Data for processing
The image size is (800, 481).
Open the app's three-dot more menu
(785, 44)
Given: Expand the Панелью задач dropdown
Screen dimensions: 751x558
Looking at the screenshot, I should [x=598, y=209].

--

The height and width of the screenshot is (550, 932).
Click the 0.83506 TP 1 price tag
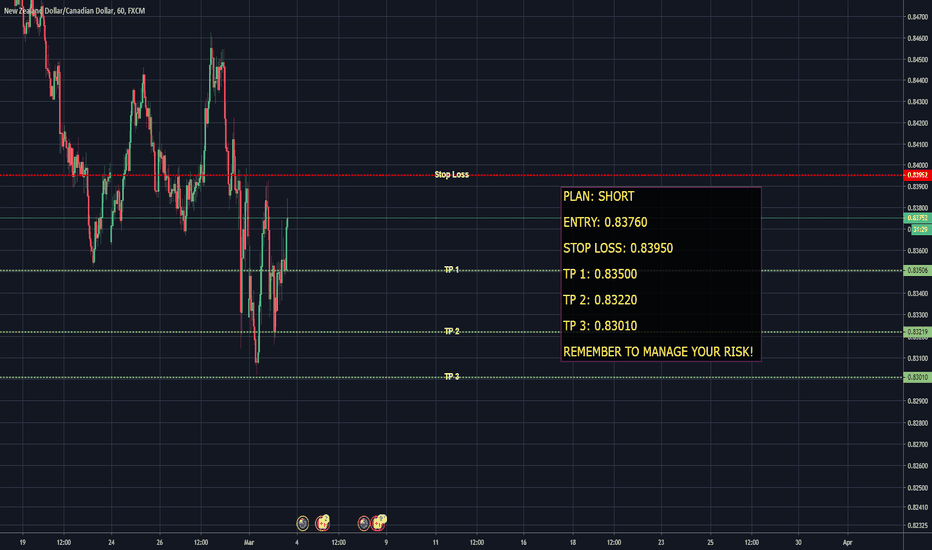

---

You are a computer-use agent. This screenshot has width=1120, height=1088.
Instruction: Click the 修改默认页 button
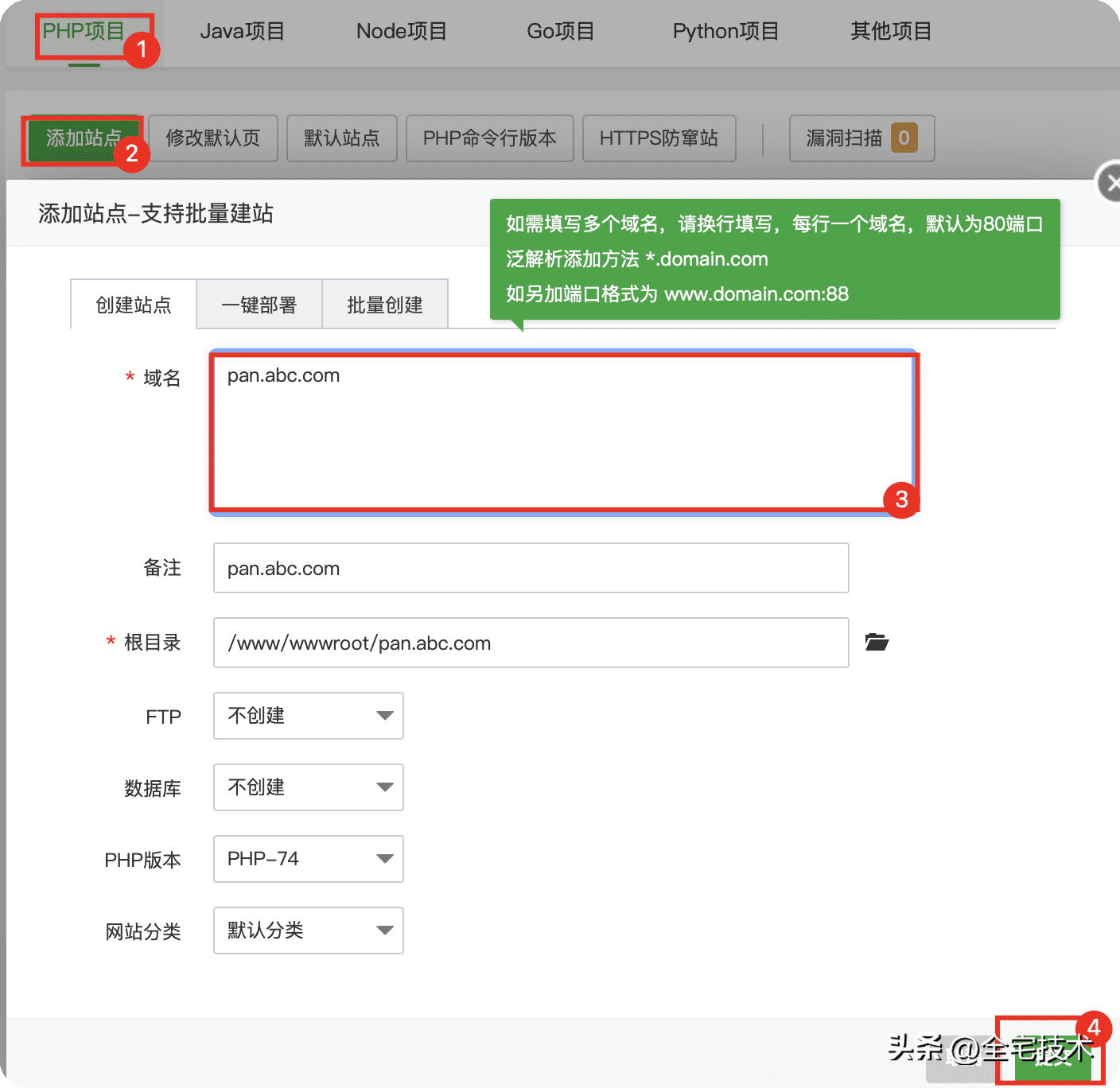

Problem description
Using the records above, write out exactly the lines between the one holding "The height and" and the one holding "Click the 0.83506 TP 1 price tag", inclusive; leave everything else out.

Exercise response
The height and width of the screenshot is (550, 932).
Click the 0.83506 TP 1 price tag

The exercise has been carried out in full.